EXTRACTED DATA:
+ + + + + + +

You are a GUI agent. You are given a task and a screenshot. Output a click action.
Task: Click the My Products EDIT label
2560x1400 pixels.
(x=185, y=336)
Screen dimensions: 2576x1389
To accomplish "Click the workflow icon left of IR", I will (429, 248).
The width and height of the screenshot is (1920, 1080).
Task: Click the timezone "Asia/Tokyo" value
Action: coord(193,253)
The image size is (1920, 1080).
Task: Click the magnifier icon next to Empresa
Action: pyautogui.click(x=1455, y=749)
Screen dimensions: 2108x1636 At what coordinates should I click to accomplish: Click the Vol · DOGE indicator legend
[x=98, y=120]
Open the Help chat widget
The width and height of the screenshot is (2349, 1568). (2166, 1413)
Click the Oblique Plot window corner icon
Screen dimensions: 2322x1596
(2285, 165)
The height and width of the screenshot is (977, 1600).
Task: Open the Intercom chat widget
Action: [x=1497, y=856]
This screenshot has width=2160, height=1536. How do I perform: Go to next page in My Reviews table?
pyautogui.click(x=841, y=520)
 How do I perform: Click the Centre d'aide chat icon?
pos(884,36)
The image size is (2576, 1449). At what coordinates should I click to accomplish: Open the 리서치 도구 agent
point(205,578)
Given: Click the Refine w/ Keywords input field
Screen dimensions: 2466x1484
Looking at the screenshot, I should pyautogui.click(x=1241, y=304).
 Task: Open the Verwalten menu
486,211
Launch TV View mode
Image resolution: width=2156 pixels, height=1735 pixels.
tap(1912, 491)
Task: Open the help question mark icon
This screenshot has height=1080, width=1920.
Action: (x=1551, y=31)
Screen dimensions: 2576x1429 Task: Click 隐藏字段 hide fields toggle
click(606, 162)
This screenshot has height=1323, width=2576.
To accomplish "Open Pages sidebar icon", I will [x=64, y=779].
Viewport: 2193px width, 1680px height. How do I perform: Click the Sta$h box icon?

+ + + + + + +

Please print, unchanged, the lines from the one holding "Image resolution: width=2156" through the last line of the listing above, including both and omitting the rest.

Image resolution: width=2156 pixels, height=1735 pixels.
tap(1912, 491)
Task: Open the help question mark icon
This screenshot has height=1080, width=1920.
Action: (x=1551, y=31)
Screen dimensions: 2576x1429 Task: Click 隐藏字段 hide fields toggle
click(606, 162)
This screenshot has height=1323, width=2576.
To accomplish "Open Pages sidebar icon", I will [x=64, y=779].
Viewport: 2193px width, 1680px height. How do I perform: Click the Sta$h box icon?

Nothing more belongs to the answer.